Pet nutrition should not require a scientific background to understand. I explain complicated subjects in practical language without stripping away the details that matter.

02

Independent information

Manufacturer advertising, package claims, and sales materials are not treated as proof. I look for independent evidence and disclose uncertainty when the evidence is limited.

03

Respect for the reader

I do not believe education should be used to frighten people or talk down to them. It should help them understand the issue and make a better decision.

The Person Behind the Blog

My name is Dave Zanoni.

I am the owner and operator of Purrs McBarkin’, an independent pet nutrition store in Hartsville, South Carolina.
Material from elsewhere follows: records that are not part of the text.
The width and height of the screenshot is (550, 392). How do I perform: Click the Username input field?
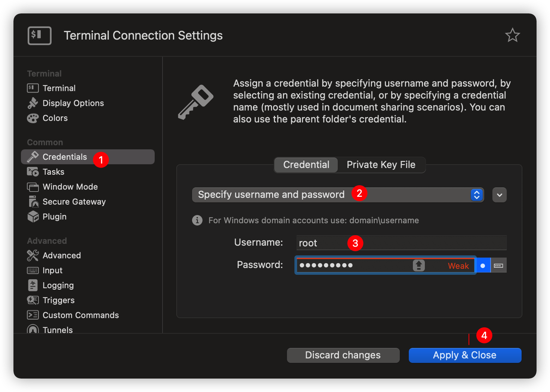(401, 243)
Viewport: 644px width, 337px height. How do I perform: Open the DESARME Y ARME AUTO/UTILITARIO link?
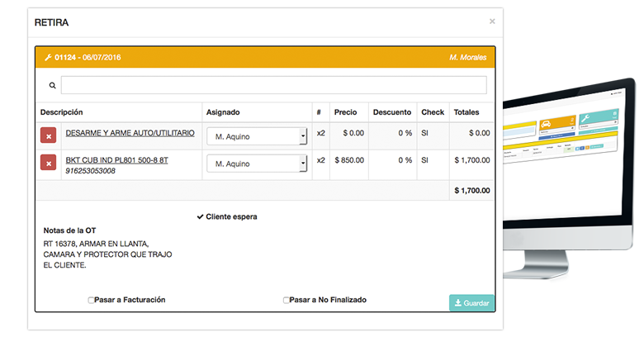(130, 132)
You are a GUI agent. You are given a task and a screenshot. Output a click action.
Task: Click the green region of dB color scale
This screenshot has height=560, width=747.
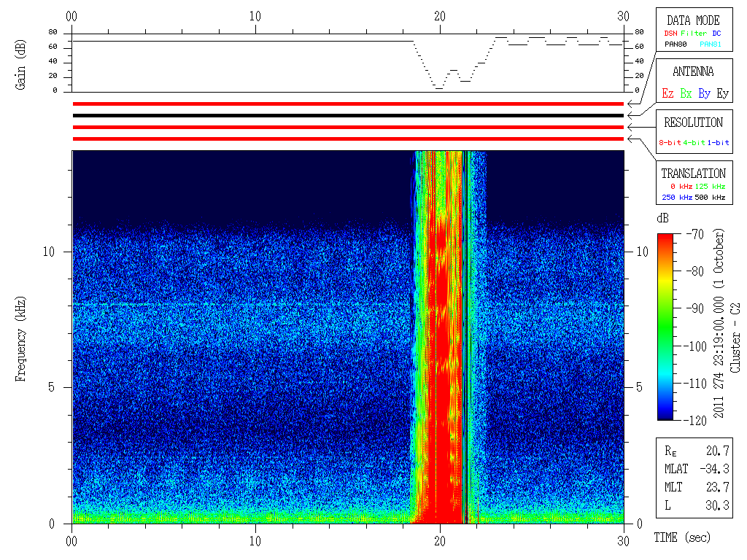pos(665,329)
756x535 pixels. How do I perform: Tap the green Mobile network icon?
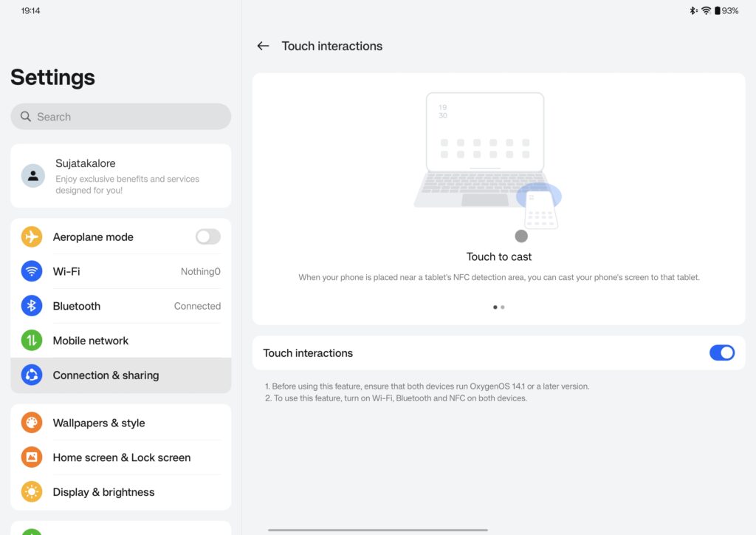tap(32, 341)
I am also a Certified Canine and Feline Nutritionist through Southern Illinois University.

I pursued formal nutrition education because I wanted to provide people with more than personal opinions, package claims, or something repeated online.

I wanted to better understand how nutrients work together, what dogs and cats actually require, how feeding choices should be evaluated, and where the information available to pet owners can fall short.
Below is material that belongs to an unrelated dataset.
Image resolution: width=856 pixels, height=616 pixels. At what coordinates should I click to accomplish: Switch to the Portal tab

This blog is where I share what I have learned in a way that is useful, honest, and understandable.

I do not claim to know everything. The more I have learned about nutrition, the more I have come to respect its complexity.

What My Education Taught Me

The more I learned, the more careful I became.

One of the most valuable parts of my nutrition education was also one of the most difficult.

For my final exam, I had to formulate balanced meals for dogs and cats. That included meals for healthy animals as well as animals with medical conditions.

It was extremely challenging. It was also eye-opening and humbling.

Every ingredient had to serve a purpose. Calories, protein, essential amino acids, fatty acids, vitamins, minerals, nutrient ratios, life stage, health status, and the needs of the individual animal all had to be considered.

That experience showed me how easy it is for a meal to look healthy while still being nutritionally incomplete.

Chicken, rice, vegetables, and blueberries may sound wholesome. The person preparing that meal may be doing it completely out of love. I would never criticize that love.

But wholesome-looking ingredients do not automatically provide every nutrient a dog or cat requires.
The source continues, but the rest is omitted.